Loading data

Socceraction provides API clients for various popular event stream data sources. These clients enable fetching event streams and their corresponding metadata as Pandas DataFrames using a unified data model. Alternatively, you can also use kloppy to load data.

Loading data with socceraction

All API clients implemented in socceraction inherit from the EventDataLoader interface. This interface provides the following methods to retrieve data as a Pandas DataFrames with a unified data model (i.e., Schema). The schema defines the minimal set of columns and their types that are returned by each method. Implementations of the EventDataLoader interface may add additional columns.

Method

Output schema

Description

competitions()

CompetitionSchema

All available competitions and seasons

games(competition_id, season_id)

GameSchema

All available games in a season

teams(game_id)

TeamSchema

Both teams that participated in a game

players(game_id)

PlayerSchema

All players that participated in a game

events(game_id)

EventSchema

The event stream of a game

Currently, the following data providers are supported:

Loading data with kloppy

Similarly to socceraction, kloppy implements a unified data model for soccer data. The main differences between kloppy and socceraction are: (1) kloppy supports more data sources (including tracking data), (2) kloppy uses a more flexible object-based data model in contrast to socceraction’s dataframe-based model, and (3) kloppy covers a more complete set of events while socceraction focuses on-the-ball events. Thus, we recommend using kloppy if you want to load data from a source that is not supported by socceraction or when your analysis is not limited to on-the-ball events.

The following code snippet shows how to load data from StatsBomb using kloppy:

from kloppy import statsbomb

dataset = statsbomb.load_open_data(match_id=8657)

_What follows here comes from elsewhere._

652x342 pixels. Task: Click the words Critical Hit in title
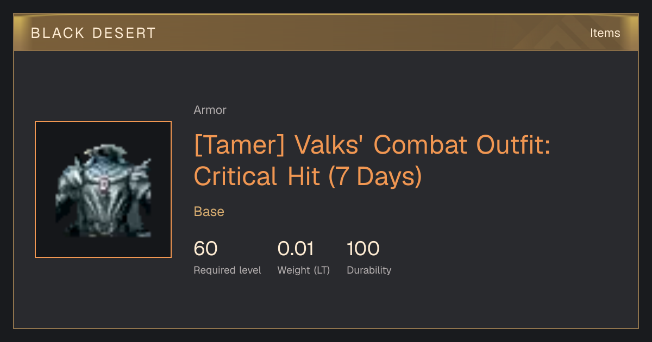pos(257,176)
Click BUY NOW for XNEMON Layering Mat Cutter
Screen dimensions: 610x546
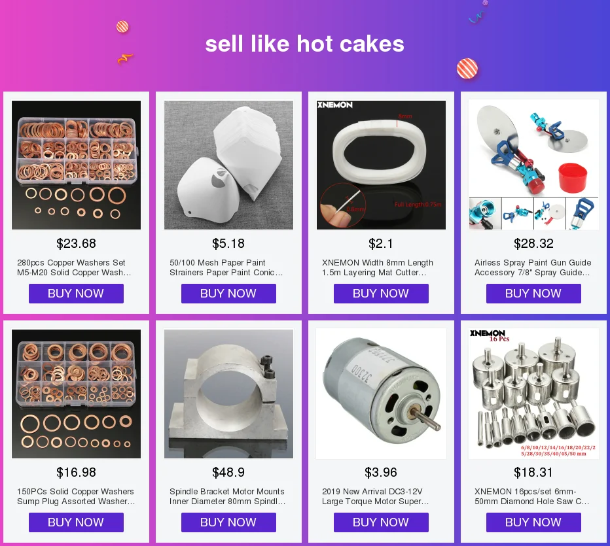tap(381, 294)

Instructions for loading data from other sources can be found in the kloppy documentation.

You can then convert the data to the SPADL format using the convert_to_actions() function:

from socceraction.spadl.kloppy import convert_to_actions

spadl_actions = convert_to_actions(dataset, game_id=8657)

Note

Currently, the data model of kloppy is only complete for StatsBomb data. If you use kloppy to load data from other sources and convert it to the SPADL format, you may lose some information.